I can also see comparing Obama to Bush-41, in that both of them handled foreign policy very smoothly and both strengthened American alliances, but they also both presided over unhappy economic times.
As for long-term American economic or military decline, I don't buy it. As soon as you stop bleeding hundreds of billions every year on foreign energy imports, you'll do just fine again. China may eventually have higher GDP numbers than you, but then China has been betting on you and your economy for 25 years, so they would be more likely to invest in you than fight you.
"Far fewer pundits fault Obama's foreign policy"
That tells you something about the views and nature of the pundit class, and nothing else.
"Will democracy bring "moderate Islamism" to power"
Egypt and Libya's new dictators are less moderate and more Islamist.
Will Arab Spring revolutions be seen as resulting from Bush policies, Obama policies, or Bush/Obama policies?
I have to say, it seems to me the Arab Spring happened DESPITE Bush/Obama policies. The Bush foreign policies that Obama continued were very effective in undermining the prestige of western democracies (Western democracies torture too!), but the Arab Spring revolutionaries went for a change towards democracy despite that.
One reason why islamic parties feature so strongly now after having played no role in the initial revolutions may be that the US made sure that western democracies are seen as having no moral advantage whatsoever.
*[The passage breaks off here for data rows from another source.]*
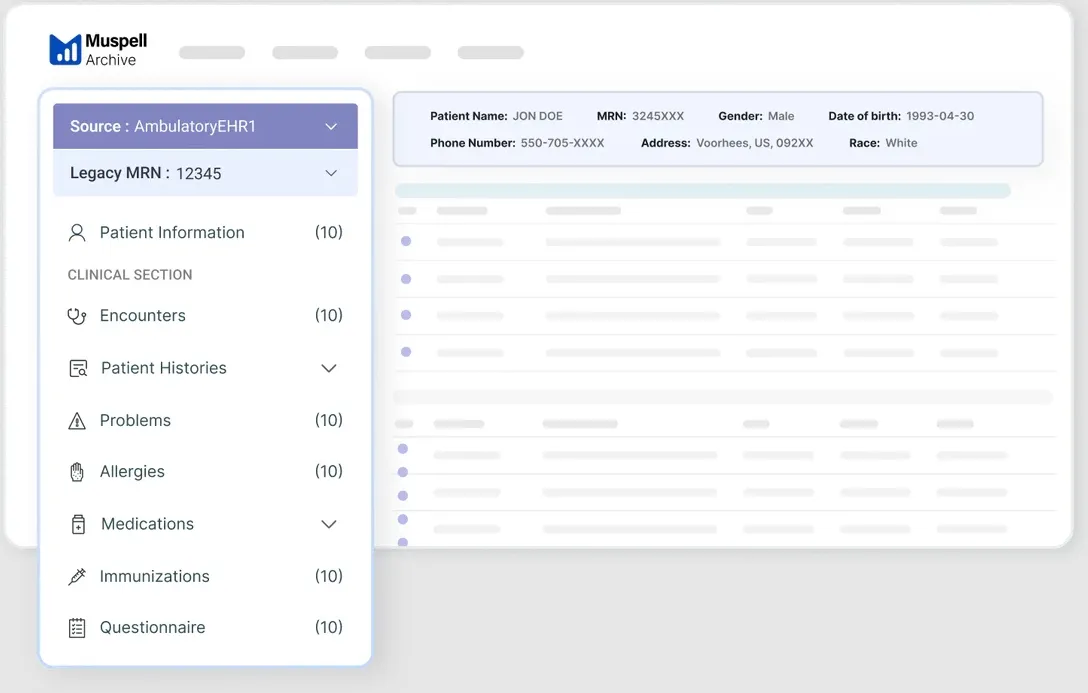Go to the Allergies list
The width and height of the screenshot is (1088, 693).
[132, 472]
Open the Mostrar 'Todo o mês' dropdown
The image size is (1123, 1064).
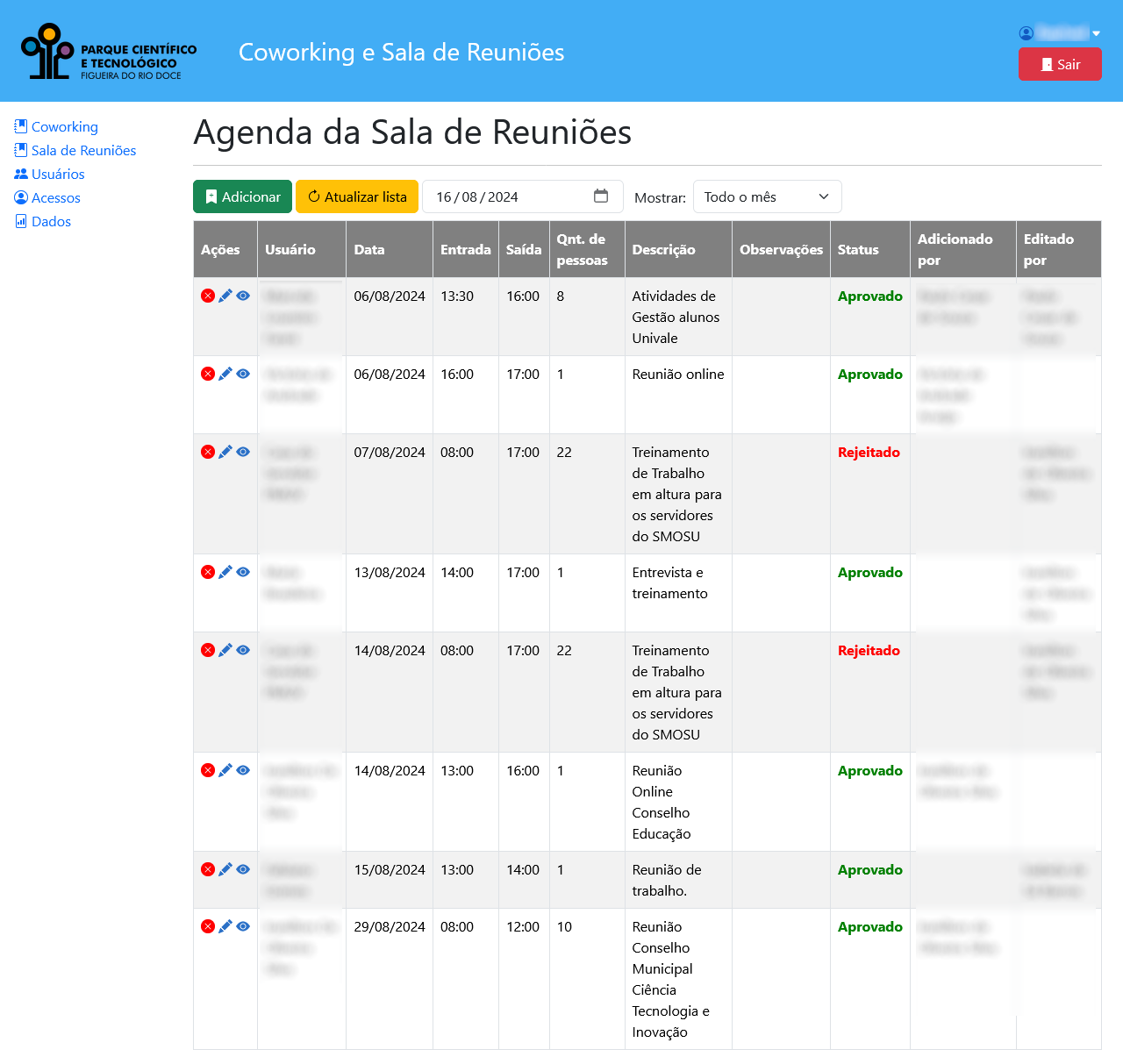pyautogui.click(x=766, y=196)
When you have lived all your life under the arbitrariness of a dictator, and you see that the common alternative has no moral high ground, but comes across as just another occupying power after a countries' ressources that will assassinate people, abduct people, hold them indefinitely without trial and torture them - well, then you look for someone who might have a higher moral standard. It may seem comical to us to seek that with the islamists, who to us look like huge bigots and murderers, but I believe to the common man on the Arab street that looks different.